Sampling from diffusion models is equivalent to numerically integrating the reverse SDE or PF-ODE, which is computationally expensive due to the need for many small steps to maintain accuracy. The monograph discusses advanced numerical solvers and distillation-based methods for accelerating sampling, as well as guidance techniques (e.g., classifier-free guidance) for controllable generation.

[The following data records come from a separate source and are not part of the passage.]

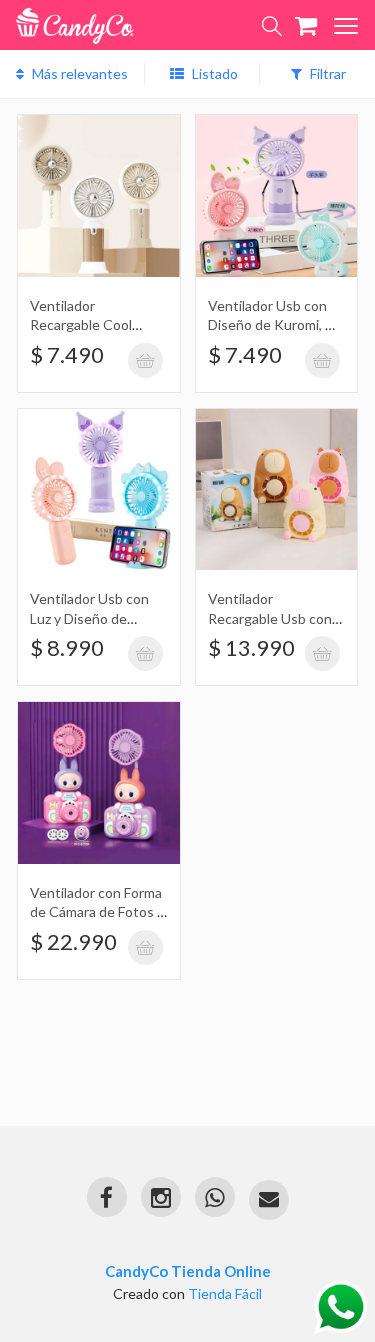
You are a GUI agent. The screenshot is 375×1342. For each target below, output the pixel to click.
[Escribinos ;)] (269, 1200)
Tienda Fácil (225, 1293)
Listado (213, 73)
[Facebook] (107, 1197)
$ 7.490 (67, 354)
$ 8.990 (67, 647)
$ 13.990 (251, 647)
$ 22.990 (73, 941)
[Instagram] (161, 1197)
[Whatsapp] (215, 1197)
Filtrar (326, 73)
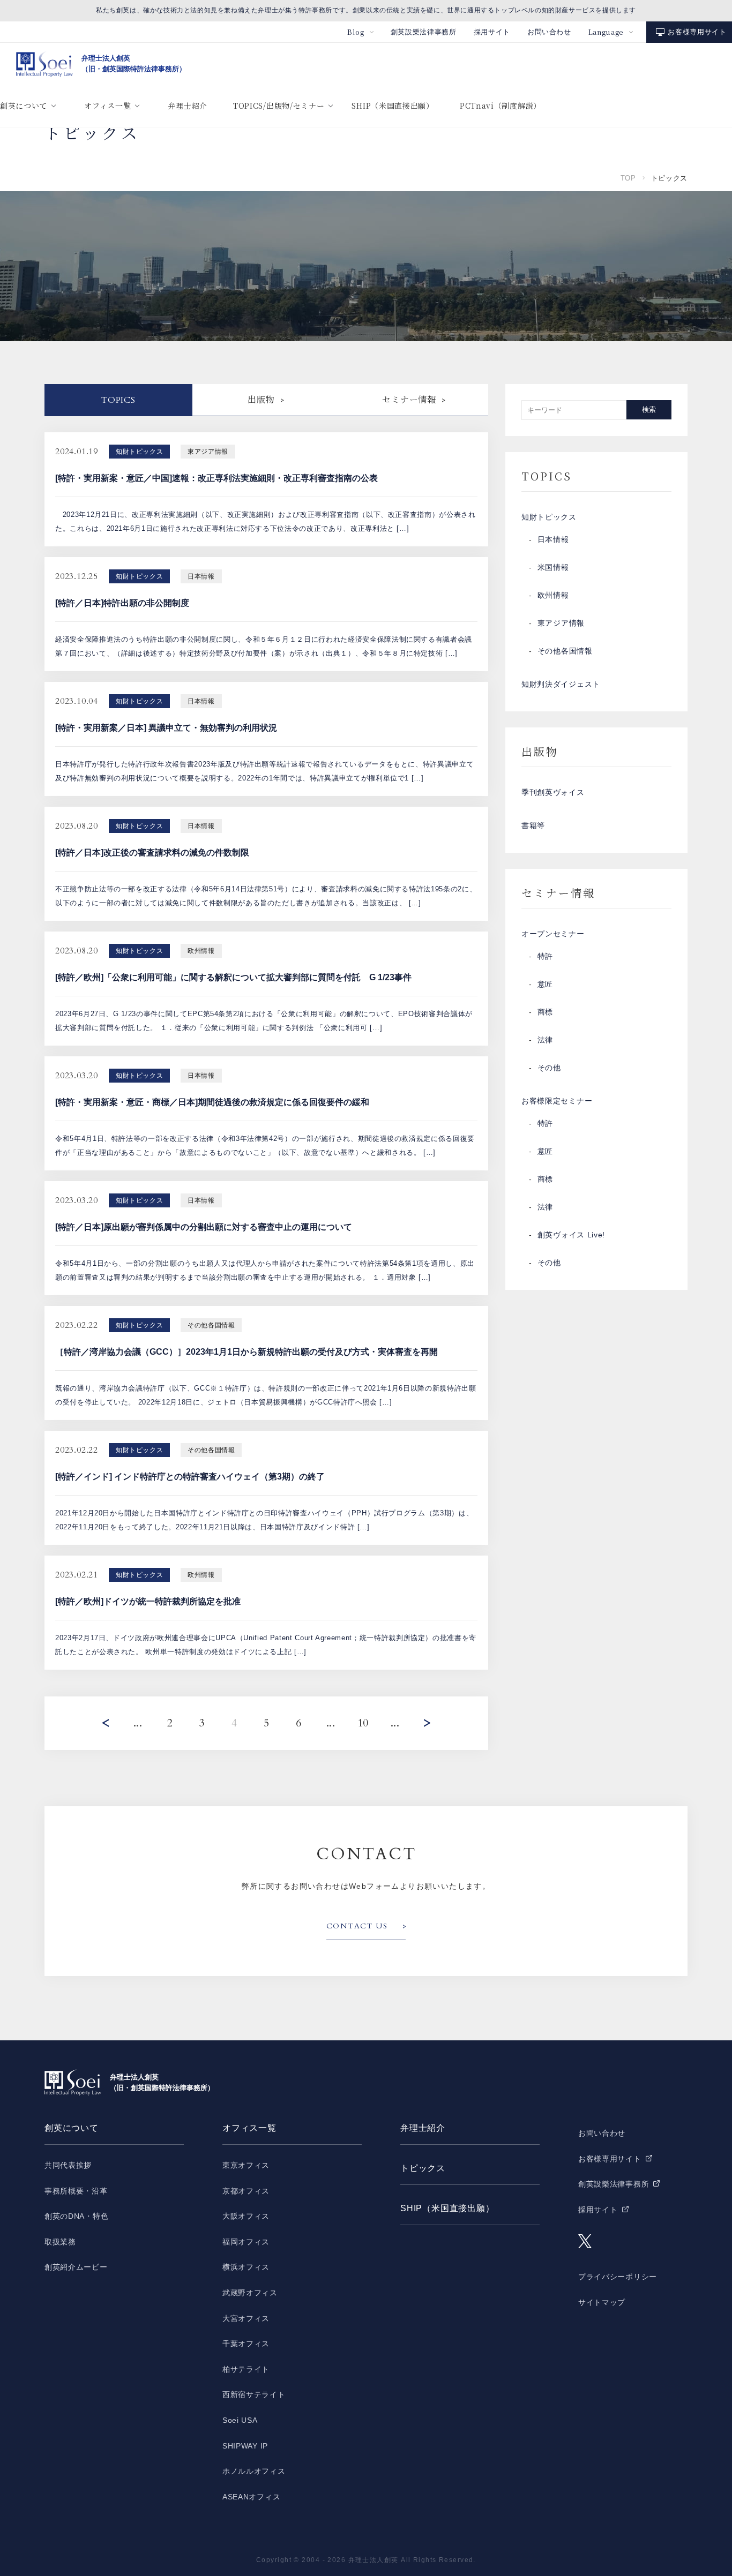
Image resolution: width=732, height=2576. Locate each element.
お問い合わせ (549, 32)
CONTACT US (356, 1926)
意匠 (545, 984)
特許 (545, 956)
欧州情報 (553, 595)
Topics (118, 400)
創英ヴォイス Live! (571, 1234)
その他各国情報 (565, 651)
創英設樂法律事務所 (424, 32)
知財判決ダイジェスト (560, 684)
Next (427, 1723)
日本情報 (553, 539)
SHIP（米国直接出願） (393, 105)
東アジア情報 (561, 623)
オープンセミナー (553, 933)
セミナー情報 (409, 400)
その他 (549, 1067)
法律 (545, 1039)
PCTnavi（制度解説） (500, 105)
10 (363, 1723)
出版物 (261, 400)
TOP (628, 178)
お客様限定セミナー (556, 1101)
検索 (649, 409)
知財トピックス (549, 517)
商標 (545, 1012)
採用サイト (492, 32)
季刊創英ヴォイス (553, 792)
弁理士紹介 (187, 105)
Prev (105, 1723)
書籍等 (533, 825)
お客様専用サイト (697, 32)
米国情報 (553, 567)
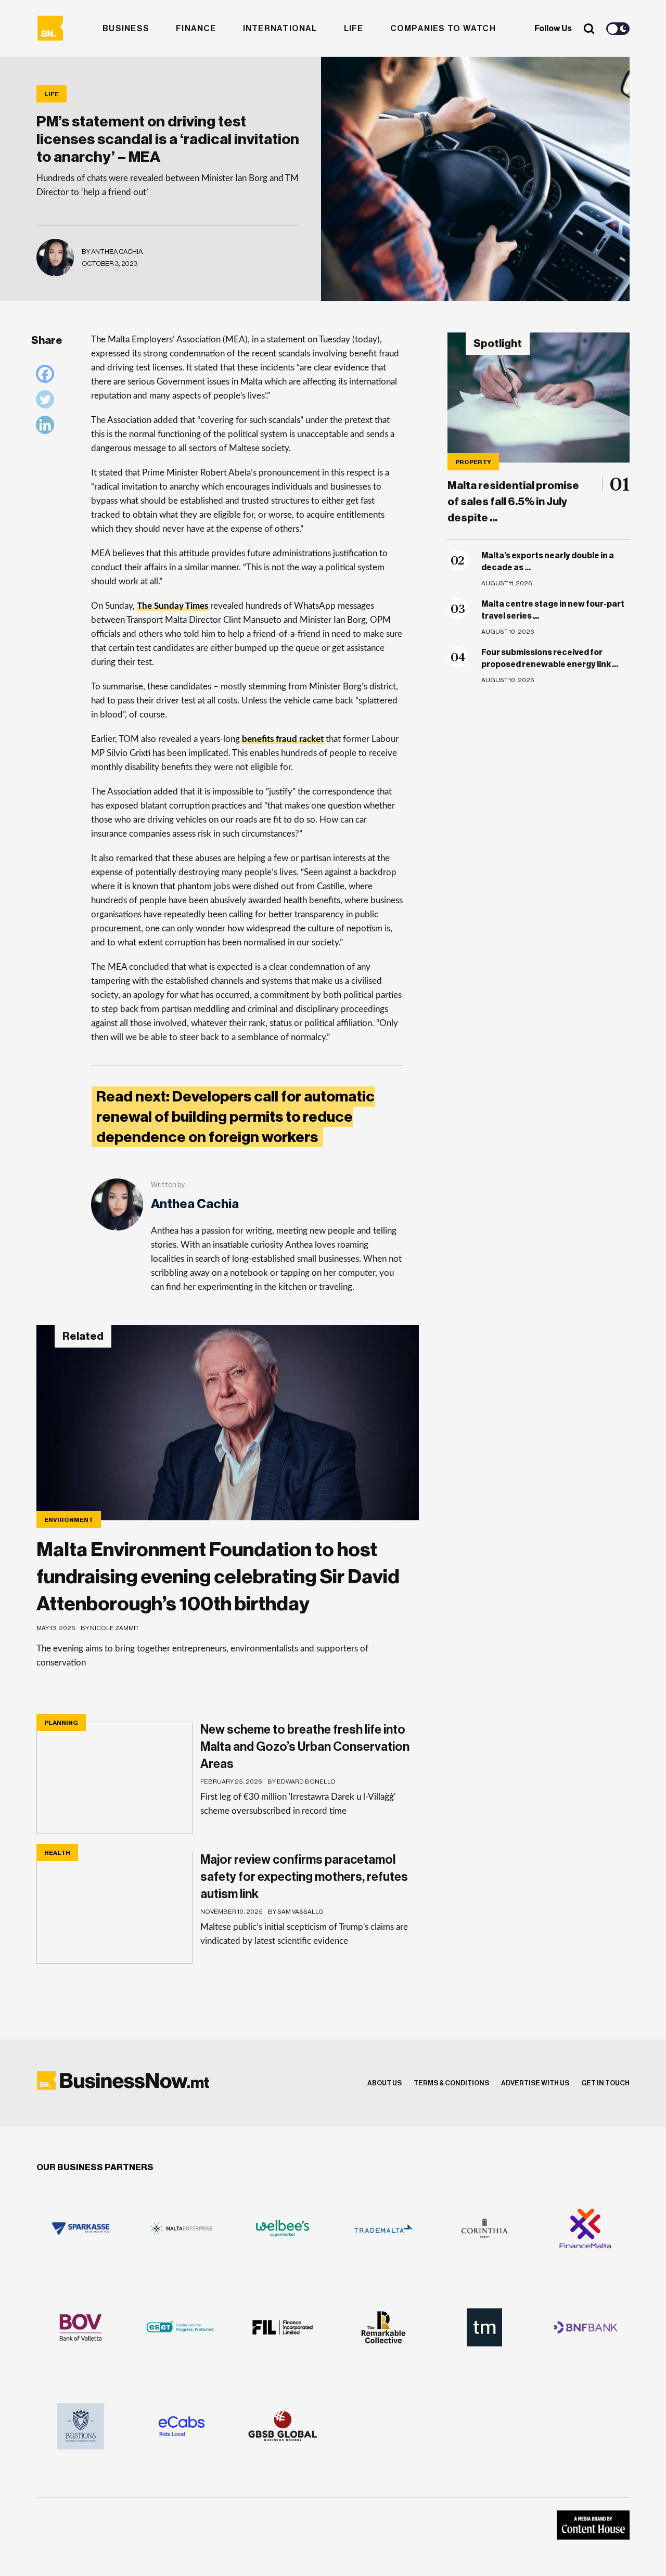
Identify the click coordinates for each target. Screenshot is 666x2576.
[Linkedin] (47, 427)
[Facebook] (47, 376)
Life (354, 28)
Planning (61, 1723)
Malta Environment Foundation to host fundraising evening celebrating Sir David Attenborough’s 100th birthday (218, 1577)
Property (473, 462)
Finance (196, 28)
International (280, 28)
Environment (68, 1520)
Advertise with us (535, 2083)
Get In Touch (605, 2083)
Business (126, 28)
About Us (384, 2083)
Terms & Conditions (451, 2083)
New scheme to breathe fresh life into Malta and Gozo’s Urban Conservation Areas (304, 1746)
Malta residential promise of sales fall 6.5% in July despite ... (513, 501)
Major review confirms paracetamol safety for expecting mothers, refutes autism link (304, 1876)
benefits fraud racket (283, 739)
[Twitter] (47, 402)
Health (57, 1853)
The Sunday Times (172, 605)
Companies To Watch (443, 28)
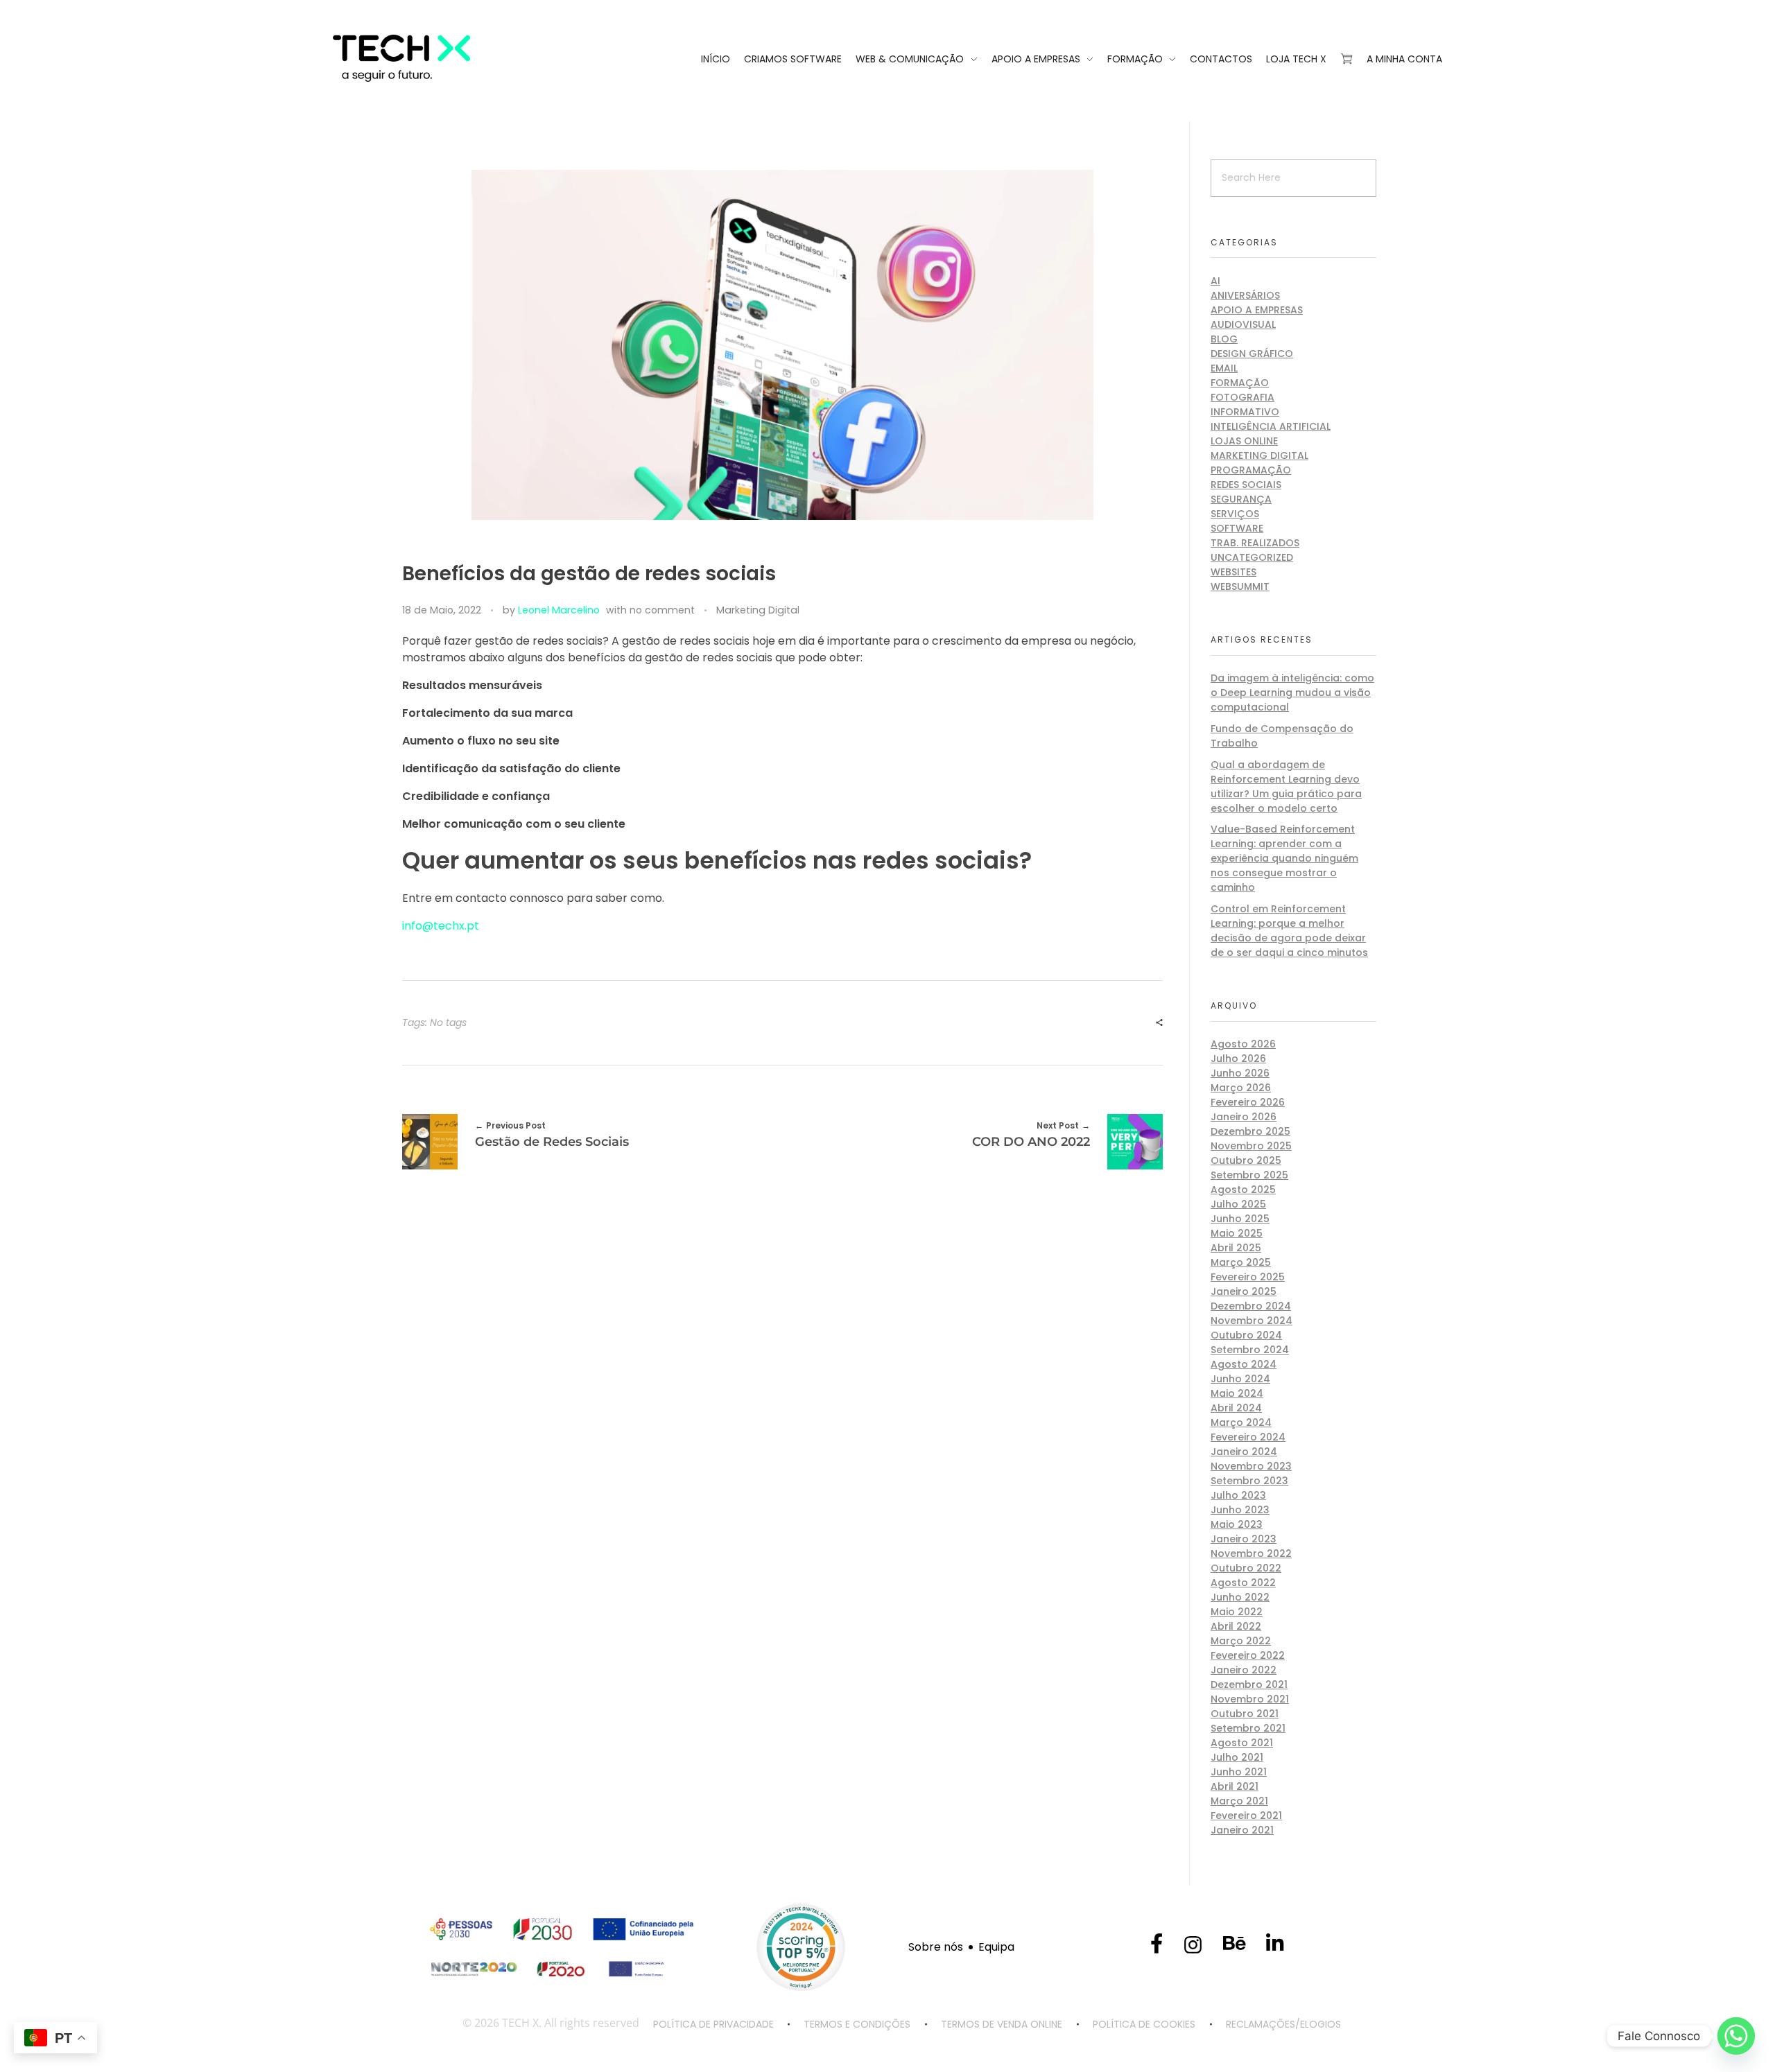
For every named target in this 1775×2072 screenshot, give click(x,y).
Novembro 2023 (1251, 1466)
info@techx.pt (440, 926)
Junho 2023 (1240, 1510)
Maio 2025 (1237, 1233)
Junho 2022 (1240, 1597)
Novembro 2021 (1250, 1699)
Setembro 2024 (1250, 1350)
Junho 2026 (1240, 1073)
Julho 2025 (1238, 1204)
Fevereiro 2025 (1248, 1277)
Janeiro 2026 (1243, 1117)
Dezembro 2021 (1249, 1684)
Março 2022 (1241, 1641)
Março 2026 (1241, 1088)
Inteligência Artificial (1271, 426)
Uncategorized (1252, 557)
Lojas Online (1244, 441)
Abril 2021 (1234, 1786)
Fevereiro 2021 (1246, 1815)
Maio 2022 (1237, 1612)
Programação (1251, 470)
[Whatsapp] (1736, 2036)
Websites (1233, 572)
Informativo (1245, 412)
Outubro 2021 (1245, 1714)
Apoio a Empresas (1257, 310)
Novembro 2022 (1251, 1553)
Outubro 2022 (1246, 1568)
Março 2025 (1241, 1262)
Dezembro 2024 (1251, 1306)
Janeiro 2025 (1243, 1291)
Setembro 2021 (1248, 1728)
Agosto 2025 (1243, 1189)
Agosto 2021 (1242, 1743)
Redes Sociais (1246, 484)
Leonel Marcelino (559, 610)
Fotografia (1242, 397)
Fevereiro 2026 (1248, 1102)
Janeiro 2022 (1243, 1670)
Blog (1224, 339)
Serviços (1235, 514)
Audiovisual (1243, 324)
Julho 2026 (1238, 1058)
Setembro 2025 (1249, 1175)
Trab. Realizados (1255, 543)
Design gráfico (1252, 353)
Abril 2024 (1236, 1408)
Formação (1240, 383)
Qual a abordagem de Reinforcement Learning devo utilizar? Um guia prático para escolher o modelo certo (1286, 786)
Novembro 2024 (1251, 1320)
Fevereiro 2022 (1248, 1655)
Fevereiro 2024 (1248, 1437)
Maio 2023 (1237, 1524)
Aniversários (1245, 295)
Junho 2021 (1239, 1772)
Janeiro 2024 (1244, 1452)
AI (1215, 281)
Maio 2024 (1237, 1393)
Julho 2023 (1238, 1495)
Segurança (1241, 499)
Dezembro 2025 (1250, 1131)
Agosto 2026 (1243, 1044)
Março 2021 (1239, 1801)
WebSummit (1240, 586)
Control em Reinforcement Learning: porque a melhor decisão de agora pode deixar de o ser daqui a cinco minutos (1289, 930)
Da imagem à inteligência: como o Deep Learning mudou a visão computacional (1292, 692)
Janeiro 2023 (1243, 1539)
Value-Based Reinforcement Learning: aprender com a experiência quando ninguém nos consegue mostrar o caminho (1284, 858)
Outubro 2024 (1246, 1335)
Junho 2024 (1240, 1379)
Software (1237, 528)
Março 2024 (1241, 1422)
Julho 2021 (1237, 1757)
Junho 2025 (1240, 1219)
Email (1224, 368)
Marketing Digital (757, 610)
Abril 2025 (1236, 1248)
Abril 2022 (1236, 1626)
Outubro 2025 (1246, 1160)
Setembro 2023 (1249, 1481)
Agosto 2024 (1243, 1364)
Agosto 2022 (1243, 1583)
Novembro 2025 (1251, 1146)
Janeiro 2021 (1242, 1830)
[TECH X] (437, 58)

The flow-based perspective, particularly flow matching, enables direct learning of solution maps (flow maps) between arbitrary times, supporting anytime-to-anytime generation and efficient distribution-to-distribution translation.

---

Theoretical and Practical Implications

The unification of diffusion models under the continuous-time, velocity-field-driven framework has several implications:

• Theoretical Clarity: The equivalence of variational, score-based, and flow-based formulations provides a rigorous foundation for understanding and analyzing diffusion models. The centrality of the time-dependent velocity field and the role of the Fokker–Planck equation clarify the relationship between stochastic and deterministic generative processes.
• Algorithmic Flexibility: The conditioning strategy enables tractable training across diverse formulations, supporting both simulation-based and simulation-free approaches. The flow matching framework generalizes diffusion modeling to arbitrary source and target distributions, broadening the applicability of these methods.
• Sampling Efficiency: The recognition that sampling is a differential equation problem motivates the use of advanced numerical solvers and direct flow-map learning for acceleration. The deterministic PF-ODE enables exact likelihood computation and bidirectional mapping, supporting applications in inversion and controllable generation.
• Future Directions: The principled foundation established by this monograph suggests several avenues for further research, including the design of more expressive velocity fields, improved numerical integration schemes, and the extension of flow-based methods to high-dimensional, multimodal, or discrete data domains.

---

Conclusion

"The Principles of Diffusion Models" provides a mathematically rigorous, conceptually unified, and practically relevant account of diffusion-based generative modeling. By tracing the origins and formal equivalence of variational, score-based, and flow-based perspectives, the monograph establishes the time-dependent velocity field as the backbone of modern diffusion models. The conditioning strategy emerges as a key enabler of tractable training, while the continuous-time framework clarifies the relationship between stochastic and deterministic generation. These insights lay a stable foundation for both the application and further development of diffusion models in generative modeling and beyond.